Ever since the late 18th Century, the term Social Class emerged in the attempt to distinguish the inequality that racked society thus segmenting publics. This was in areas such as authority, wealth, power, education, religion, working and living conditions, culture among others. By early 19th Century, social labeling was common place. The upper class was an evolution of the hereditary aristocracy into a new generation of professionals who enjoyed certain privileges.
This group controlled the system, basically, the political process and actively suppressed the middle, working and the under class. Eventually, this led to the emergence of hostility between the upper class and the rest of the groups (Cody, 2002). The situation has not changes much since then, if recent observations are anything to go by, the situation is even worse and the US reeks of growing inequality. Several factors influence the social class in which we belong to, with the most influencing factor being out background.
While nobody can predetermine the social class with in which he is born into, one can work his way into a social class of his choice (Gilbert, 1997). It is a well known fact that a good education corresponds to a good life because ideally, education is the most crucial demographic and determinant of social class. A person who is educated is better placed to determine his income potential, spending habits and general outlook to life.
Education is instrumental in determining our social mobility, that is, the way we move in a social class. Decreased educational achievement s and attainment results in immobility unfortunately, the quality and emphasis placed on education is directly related to our background. People from higher social classes have access to better schools which have good teachers and facilities. These students are therefore statistically advantaged to finish their schooling than their lower social class counterparts.
The parents of the upper class student are also aware of the occupational importance of education are therefore supportive and positive as they are more often than not highly educated themselves. This is a sharp contrast to the middle class who see education as a financial investment while low class parent rather that their children seek employment (Morton, 2005). This illustrates that social class indeed directly influences education.
As expected, the upper class students tend to seek further education and specialize, accounting to about 88% of this group, in contrast to the 15% from their low class counterparts (Morton, 2005). This fact can easily be pegged to the higher education costs and the reduced grant funding is not helping the situation. There is no doubt that there is a common link between social class, education and employment. Low cadre jobs are often a reserve for the uneducated or the dropouts; in 2004, a high school dropout’s annual earnings amounted to $18,826 while a high school graduate earned $27, 280.

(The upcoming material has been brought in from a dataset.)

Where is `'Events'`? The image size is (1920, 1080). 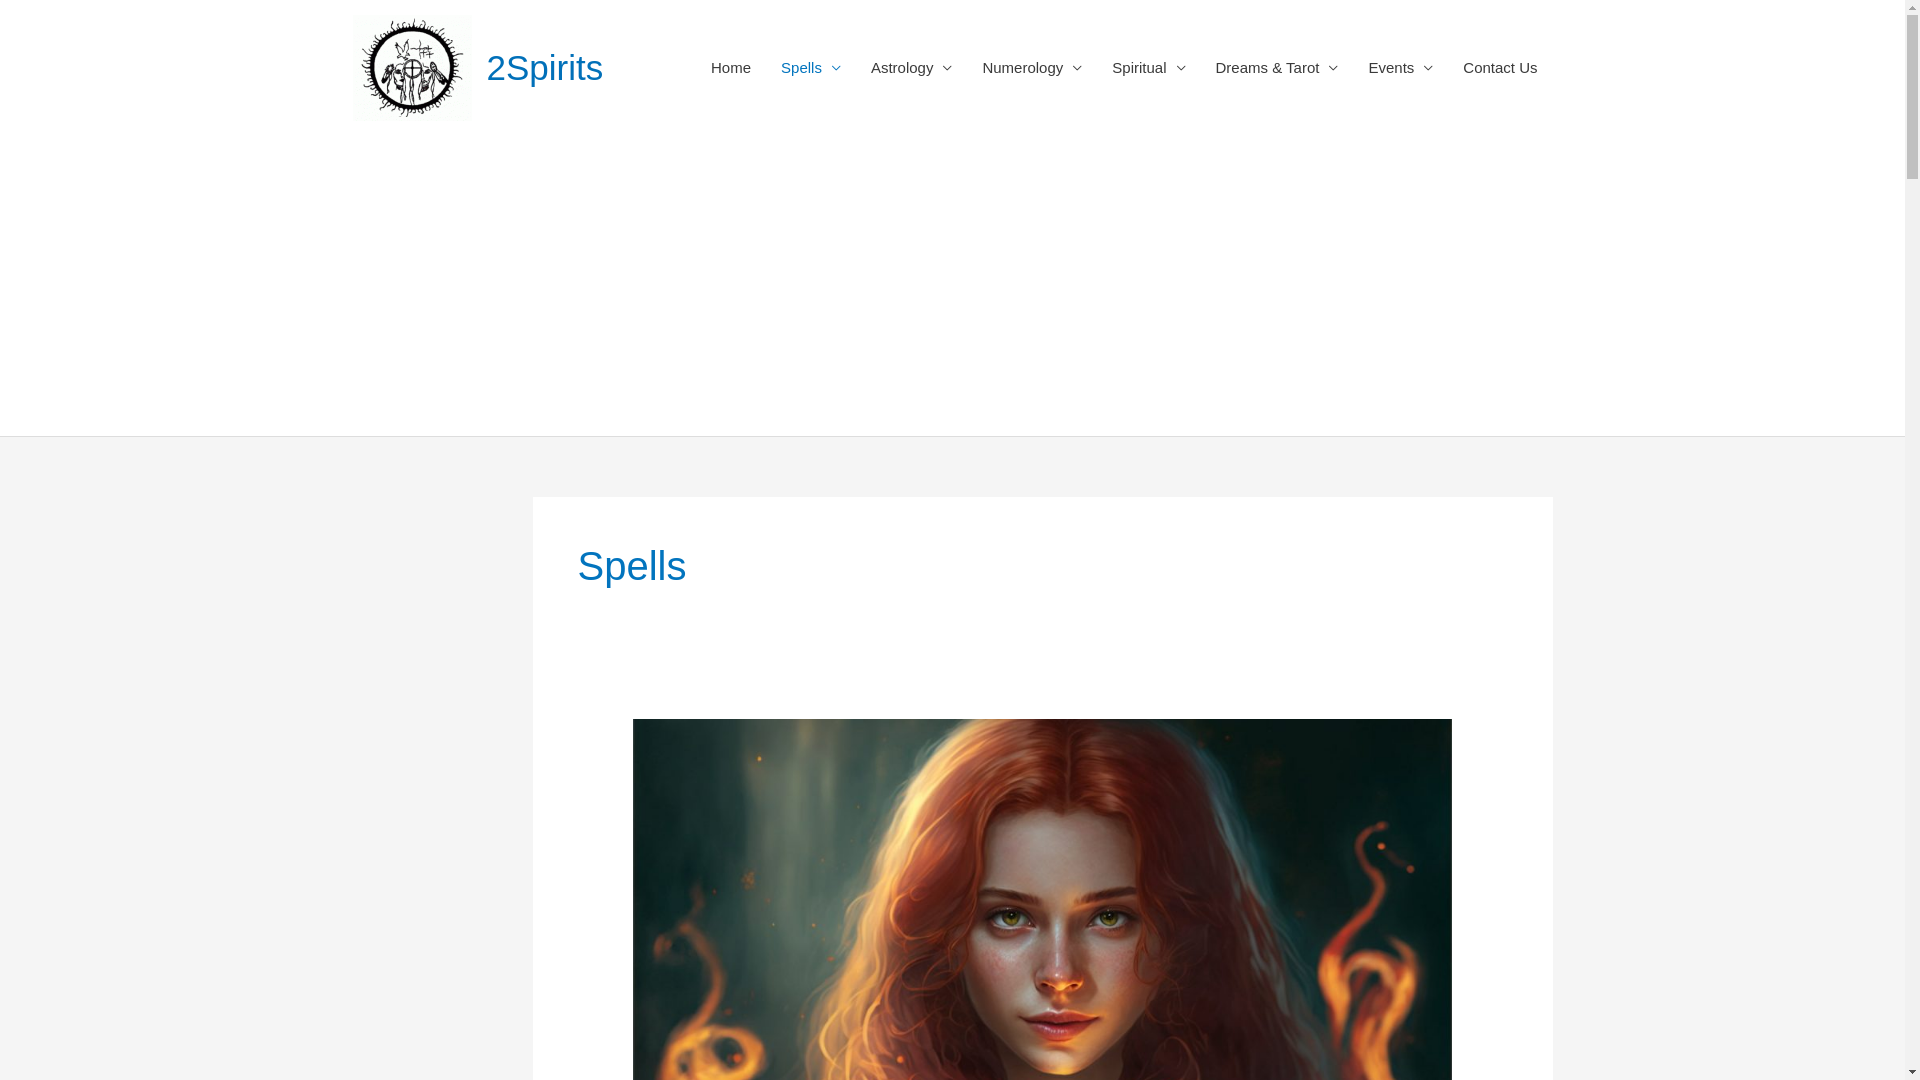 'Events' is located at coordinates (1399, 67).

The college educated individuals often land more than 20% of high paying jobs because of their training and had an average of $51, 194, with those with advanced degrees bagging $72, 842. 12 (Morton, 2005). This is also due to the fact that educated people tend to poses appealing non cognitive traits such as punctuality, responsibility, communication skills among other desirable traits. Education goes a long way into determining many aspects of our lives; it is not just a demographic factor (Morton, 2005).